Ségolène Vandevelde wins Banting Fellowship

Ségolène Vandevelde wins Banting Fellowship

Every year, around a hundred postdoctoral researchers from all the sciences win the prestigious Banting fellowships by demonstrating their leadership and excellence in research. They have proposed a research project of unparalleled quality in line with the research objectives and strategic priorities of their host directors and institutions.

UQAC is proud to welcome its first Banting postdoctoral fellow: Dr Ségolène Vandevelde. She is under the supervision of Professor L.Paul Bédard of the Earth Sciences Teaching Unit and Director of the Centre for Mineral Resources Studies (CERM). It is co-directed by Professor Érik Langevin of the Society and Land Sciences Teaching Unit and Director of the Laboratory of History and Archaeology of the Eastern Subarctic (LHASO) and Professor Adelphine Bonneau, who is affiliated with the Chemistry and History Departments at the Université de Sherbrooke. Dr Vandevelde will be contributing to the DARQ (Dater l’Art Rupestre au Québec) project, which was funded by an Audace grant in 2020.

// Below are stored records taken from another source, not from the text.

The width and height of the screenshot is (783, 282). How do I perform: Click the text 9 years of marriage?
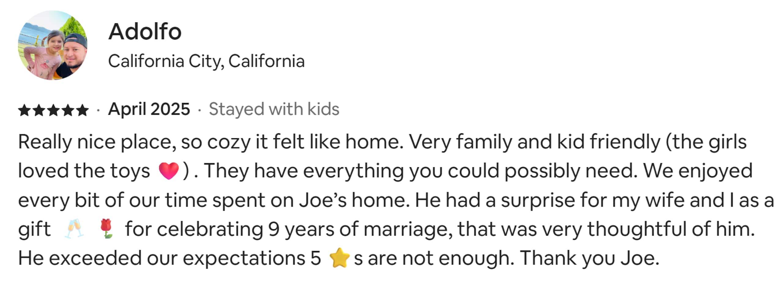[x=360, y=229]
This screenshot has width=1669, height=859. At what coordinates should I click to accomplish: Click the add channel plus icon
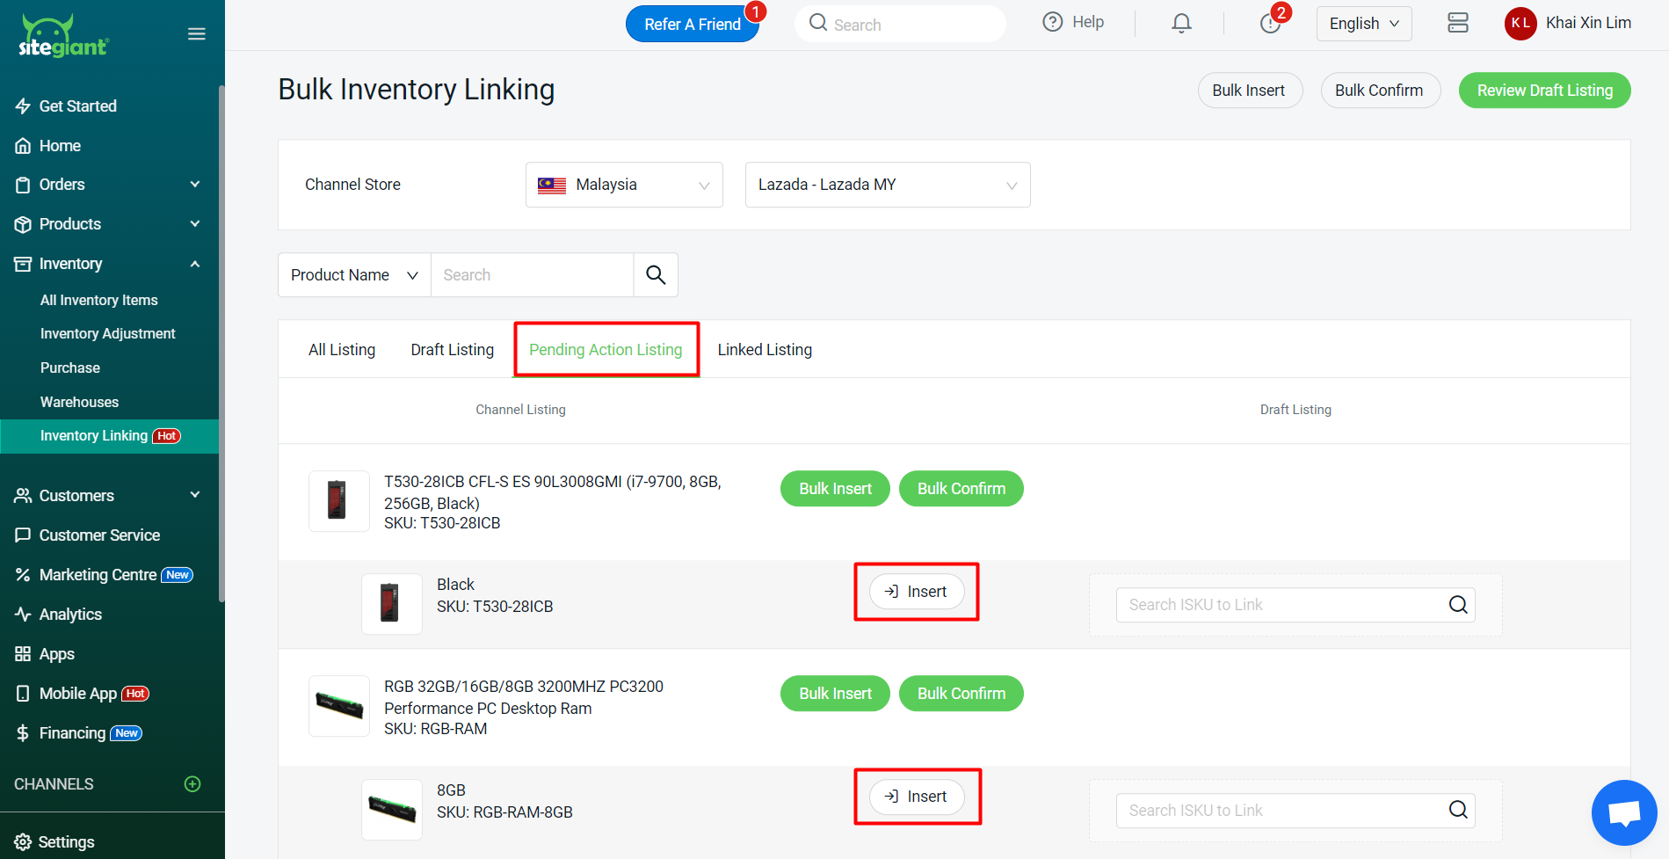192,784
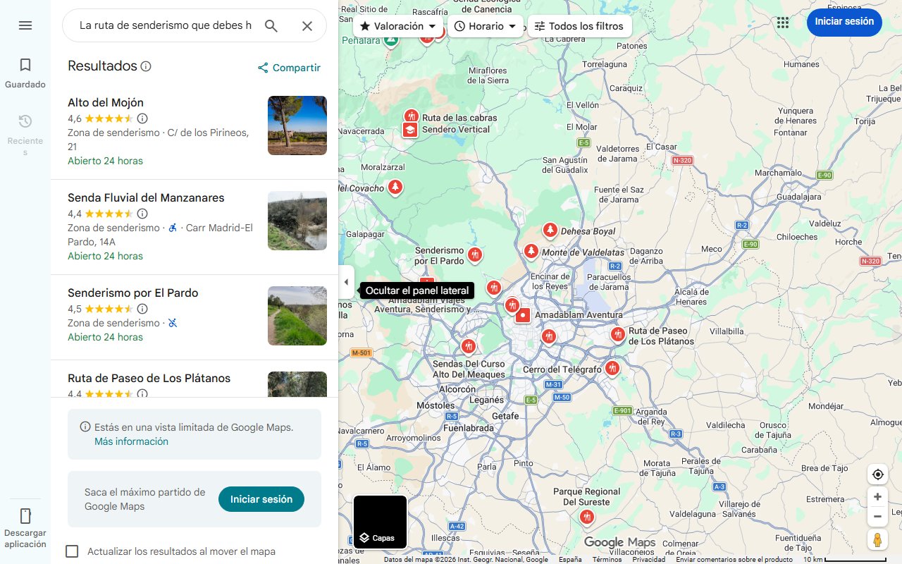The width and height of the screenshot is (902, 564).
Task: Zoom in with the plus icon
Action: tap(877, 496)
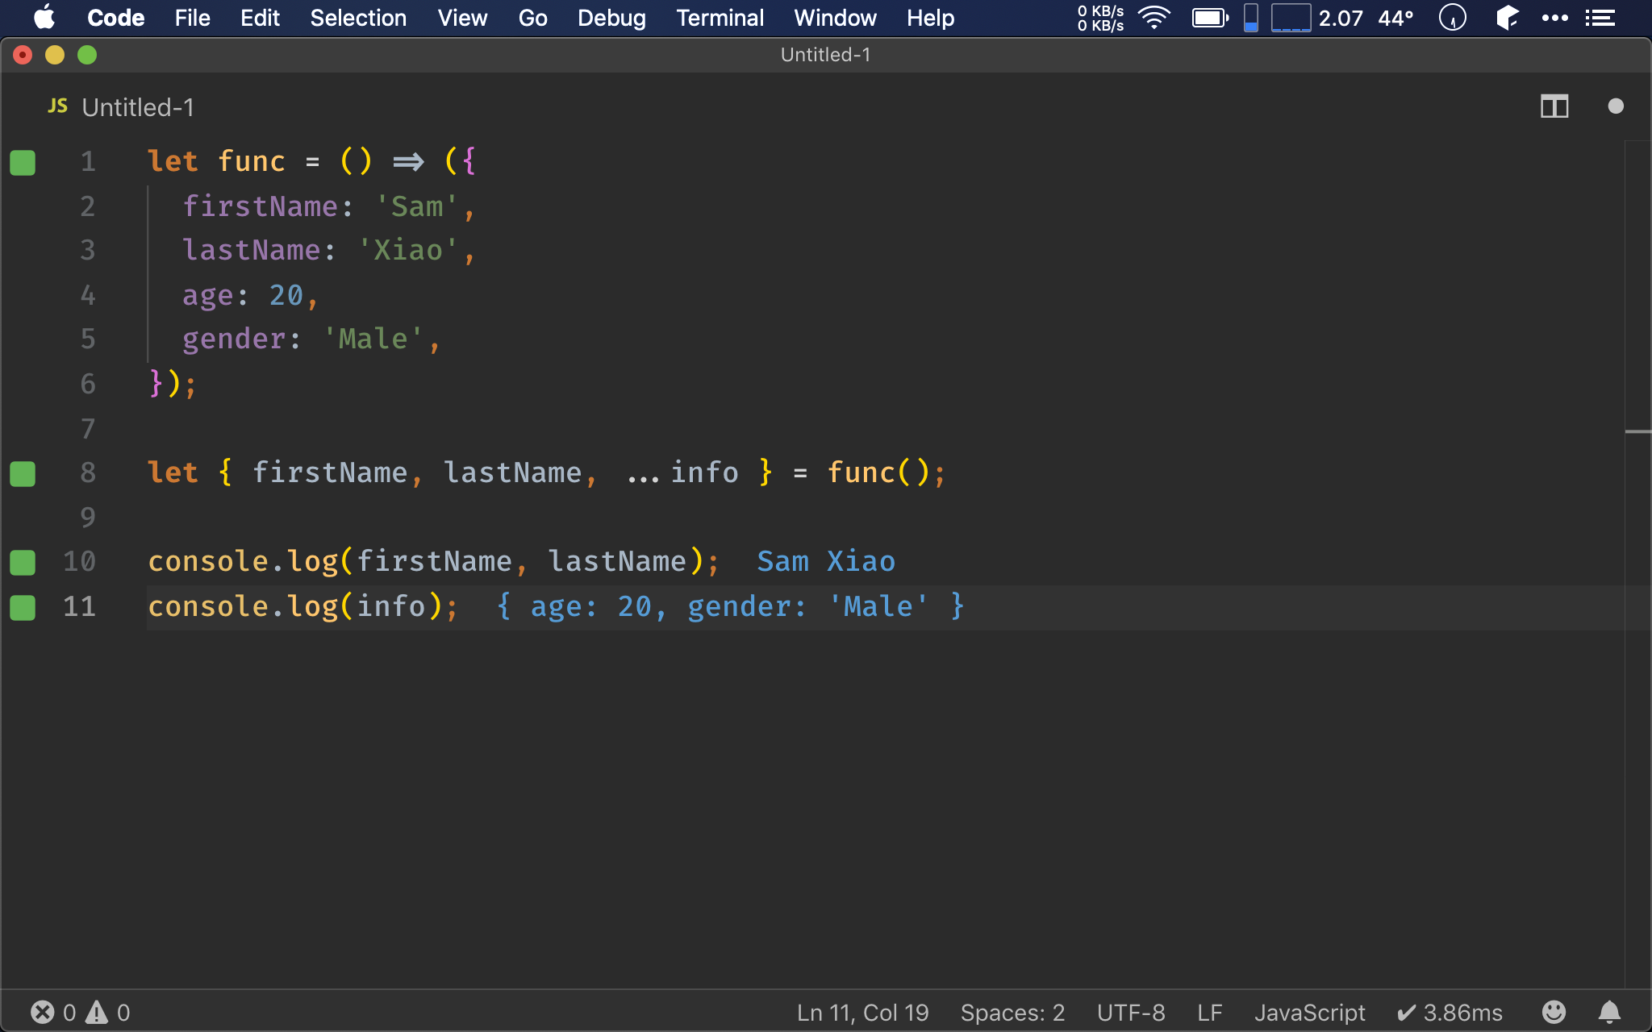This screenshot has height=1032, width=1652.
Task: Toggle the green run indicator on line 8
Action: (x=23, y=472)
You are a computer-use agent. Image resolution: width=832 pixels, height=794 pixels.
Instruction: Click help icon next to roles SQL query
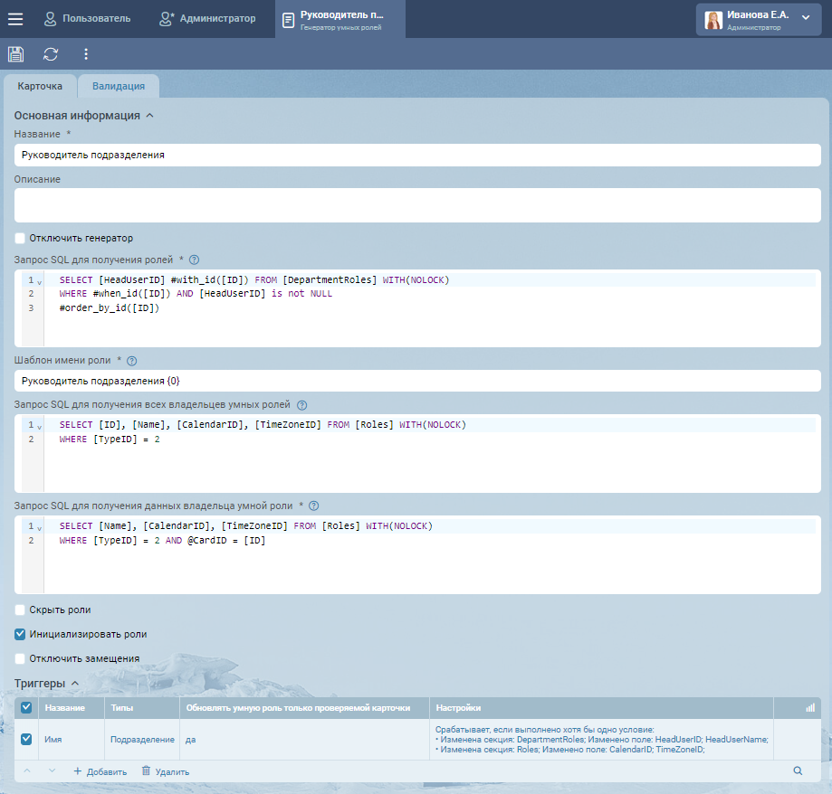coord(194,260)
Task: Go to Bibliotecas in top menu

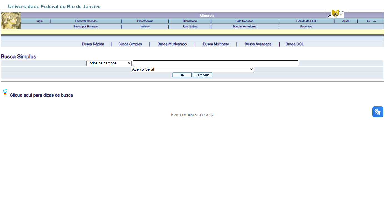Action: point(190,21)
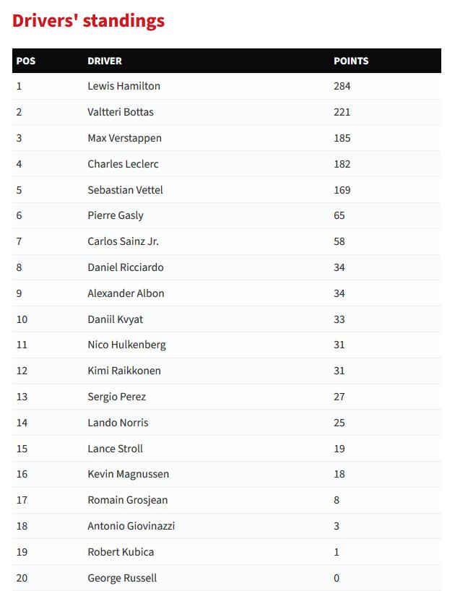Click Antonio Giovinazzi in the table

[x=131, y=526]
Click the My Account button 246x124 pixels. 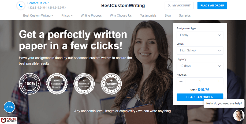(x=179, y=6)
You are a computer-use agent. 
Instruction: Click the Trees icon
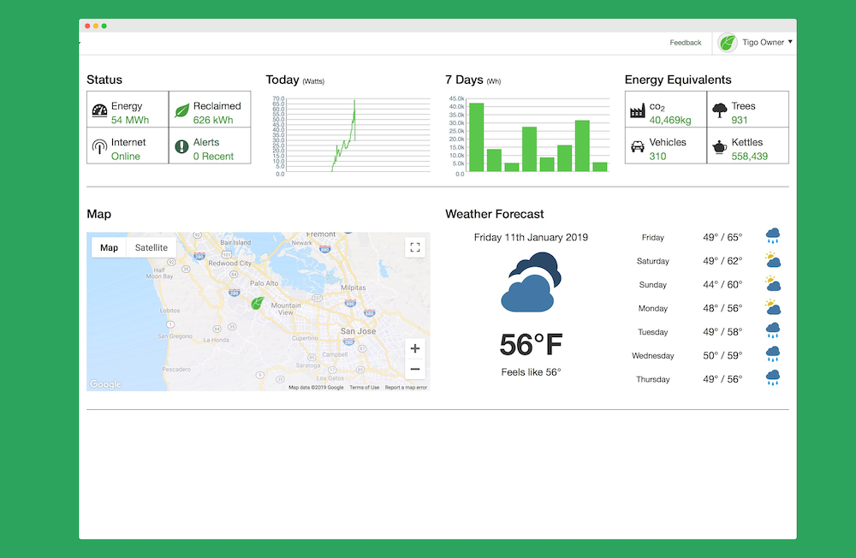pyautogui.click(x=719, y=110)
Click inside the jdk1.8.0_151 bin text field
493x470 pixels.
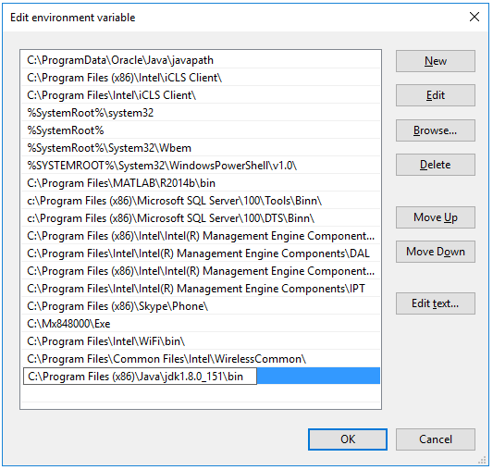click(x=140, y=377)
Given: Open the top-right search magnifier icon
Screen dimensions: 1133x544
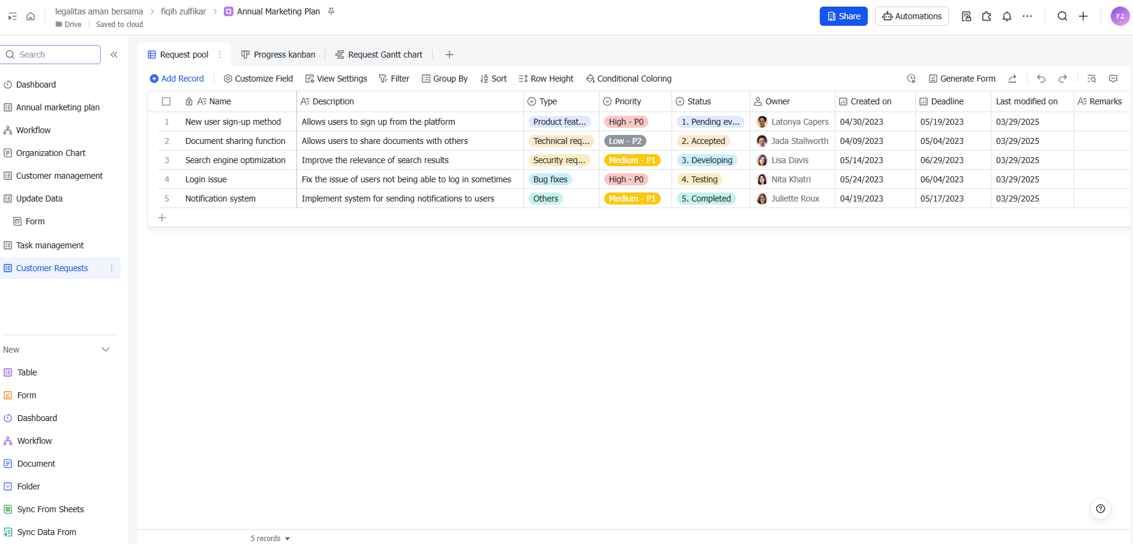Looking at the screenshot, I should [x=1062, y=16].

Ms Vandevelde has a bachelor’s degree in anthropology from the Université de Montréal, a master’s degree in archaeology and art history from the Université d’Aix-Marseille and a doctorate in archaeology, anthropology and prehistory from the Université de Paris 1 – Panthéon-Sorbonne. She was a Fondation des Treilles post-doctoral researcher at the University of Paris Nanterre and Paris 1 – Panthéon-Sorbonne (UMR7041 ArScAn, MSH Mondes) and at the University of Paris Saclay (CNRS, UMR8212 LSCE-IPSL). She has published around 15 peer-reviewed articles and 4 book chapters. She has also won numerous prizes and awards.

The fellow’s contribution will focus more specifically on an original approach aimed at establishing a micro-chronological setting for rock paintings in Quebec. These paintings reveal both the occupation of the land and the thought and spirituality of the Aboriginal populations. It is important to establish their chronology in order to place them in their historical context. At LabMaTer, she will be using quadrupole and time-of-flight mass spectrometers coupled with laser ablation to obtain in situ geochemical data and cathodoluminescence microscopy. It will be able to take advantage of the partnerships established by the LHASO with Quebec’s First Nations. She will also benefit from the equipment and expertise of the Laboratoire Archéosciences et Sciences du Patrimoine at the Université de Sherbrooke, which specialises in the characterisation of rock paintings and their radiocarbon dating. Finally, Dr Ségolène Vandevelde will be carrying out additional analyses at the Plateforme Analytique Géosciences Paris Saclay (PANOPLY) in France, under the co-direction of Professor Edwige Pons-Branchu (Université de Versailles Saint-Quentin-en-Yvelines, Laboratoire des Sciences du Climat et de l’Environnement), which also demonstrates the international scope of this research project on rock art in Quebec.